Vital issues to be sure, but ones that felt like they were leapfrogging over the limbo cruelly inhabited by family members of homicide victims.
Would the sentencing of the person who killed their sons be too soft, too harsh? They wouldn't know. The killers roam free.
When it was time for the general public to ask questions, Espinosa rushed to the line.
There were only a few people in front of her, but not much time left. Just as it was to be her turn, the forum ended.
She looked crushed. "A victim wants to ask a question!" she shouted. But by then, the candidates were making their way off the stage, and the crowd was dispersing.
It was over.
Except it's never really over for mothers whose children are murdered.

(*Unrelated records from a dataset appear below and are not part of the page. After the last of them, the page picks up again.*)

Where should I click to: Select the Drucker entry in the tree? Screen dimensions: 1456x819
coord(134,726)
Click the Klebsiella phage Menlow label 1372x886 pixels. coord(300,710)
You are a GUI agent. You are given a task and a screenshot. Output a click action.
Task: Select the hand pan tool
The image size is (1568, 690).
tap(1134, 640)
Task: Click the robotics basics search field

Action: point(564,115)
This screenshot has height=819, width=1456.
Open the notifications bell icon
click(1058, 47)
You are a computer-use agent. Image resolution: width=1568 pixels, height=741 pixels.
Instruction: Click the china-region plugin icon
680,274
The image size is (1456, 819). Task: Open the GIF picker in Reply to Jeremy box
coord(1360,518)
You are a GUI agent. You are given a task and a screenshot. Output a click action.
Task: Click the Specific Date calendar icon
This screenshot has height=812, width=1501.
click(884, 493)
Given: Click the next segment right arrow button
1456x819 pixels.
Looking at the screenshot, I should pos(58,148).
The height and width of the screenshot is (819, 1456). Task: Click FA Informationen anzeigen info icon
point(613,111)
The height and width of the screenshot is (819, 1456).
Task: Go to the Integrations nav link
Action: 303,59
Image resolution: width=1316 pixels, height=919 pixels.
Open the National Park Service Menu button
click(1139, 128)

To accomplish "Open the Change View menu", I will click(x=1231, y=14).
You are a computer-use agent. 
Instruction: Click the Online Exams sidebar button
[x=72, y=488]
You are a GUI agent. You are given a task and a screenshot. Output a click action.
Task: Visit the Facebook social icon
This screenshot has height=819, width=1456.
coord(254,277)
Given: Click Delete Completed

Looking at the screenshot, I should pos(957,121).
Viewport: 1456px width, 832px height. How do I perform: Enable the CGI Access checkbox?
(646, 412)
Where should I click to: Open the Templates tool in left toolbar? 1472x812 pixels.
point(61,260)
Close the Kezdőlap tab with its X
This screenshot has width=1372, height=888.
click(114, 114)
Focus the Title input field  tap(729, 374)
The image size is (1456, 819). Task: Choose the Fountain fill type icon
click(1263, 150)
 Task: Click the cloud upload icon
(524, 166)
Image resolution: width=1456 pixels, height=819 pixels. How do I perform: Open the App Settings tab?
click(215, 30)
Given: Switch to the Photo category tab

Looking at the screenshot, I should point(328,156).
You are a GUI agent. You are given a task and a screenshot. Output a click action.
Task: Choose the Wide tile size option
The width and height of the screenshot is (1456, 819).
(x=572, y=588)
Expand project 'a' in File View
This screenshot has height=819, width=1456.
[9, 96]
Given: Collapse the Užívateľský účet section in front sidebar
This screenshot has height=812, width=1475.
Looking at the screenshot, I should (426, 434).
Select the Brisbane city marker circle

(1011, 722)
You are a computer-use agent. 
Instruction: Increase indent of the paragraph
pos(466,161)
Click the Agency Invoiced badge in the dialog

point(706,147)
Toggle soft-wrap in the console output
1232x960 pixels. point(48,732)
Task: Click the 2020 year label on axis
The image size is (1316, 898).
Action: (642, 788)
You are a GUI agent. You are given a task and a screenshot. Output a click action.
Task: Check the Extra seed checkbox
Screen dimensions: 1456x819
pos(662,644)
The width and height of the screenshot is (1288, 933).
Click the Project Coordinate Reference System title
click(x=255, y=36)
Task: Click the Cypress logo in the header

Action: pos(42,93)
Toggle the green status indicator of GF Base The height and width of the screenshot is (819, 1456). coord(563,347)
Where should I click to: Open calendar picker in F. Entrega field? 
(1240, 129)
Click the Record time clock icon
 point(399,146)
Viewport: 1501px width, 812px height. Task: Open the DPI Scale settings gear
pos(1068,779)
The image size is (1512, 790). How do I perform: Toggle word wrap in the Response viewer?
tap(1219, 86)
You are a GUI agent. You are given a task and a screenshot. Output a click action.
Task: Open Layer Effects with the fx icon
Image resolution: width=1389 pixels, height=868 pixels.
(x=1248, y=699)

The next day was the first-year anniversary of the day Espinosa buried her son, Raymond Pantoja, who was shot outside a nightclub at B Street and Allegheny Avenue in Kensington.
"It was rough," she said. "I just kept thinking about the night before and how we're all still fighting to be heard."
And yet, she tries to remind herself that she's luckier than most. It took unrelenting pressure from herself and her family, but six months after her son was killed, a suspect was arrested.
No fellowship in Philadelphia seems to be growing faster than families of murdered loved ones whose deaths go unsolved, some for years, other for decades or lifetimes.
According to the most recent rates reported, while the Homicide Unit posted a clearance rate above 70 percent in 2012 and 2013, in 2015 - when there were 277 killings - the rate was just 45.4 percent.
Lees' only son, 17-year-old Justin Reyes, was killed in 2011. His murderer has not been caught, despite an anonymous tip line and a reward. She said that the friend who was with him when he was shot was uncooperative with police, and that the detective on the case has told her there are no leads.
Beyond waiting for people to grow a conscience, what's the plan?
After a post was put on Twitter about the mothers' not being able to address the candidates, Larry Krasner, Jack O'Neill and Joe Khan responded. They want to meet the mothers. They have lots of ideas – prioritizing homicides, stemming easy access to guns, increasing trust between the community and police.
"Young people don't step up and help solve cases if they view the police as an occupying army that does not respect them," Krasner said.
They agreed that victims' families needed to be treated with respect, that the DA's Office has to be reformed into one that the public trusts.
It all sounds good, the stuff that campaigns are built on.
But until promises turn into action, there are these mothers, waiting for someone to be held accountable. Stuck in the silence between a community and a criminal justice system.
"Right now," Lees said, "somebody who kills someone in Philadelphia has a 50-50 chance of getting away with murder."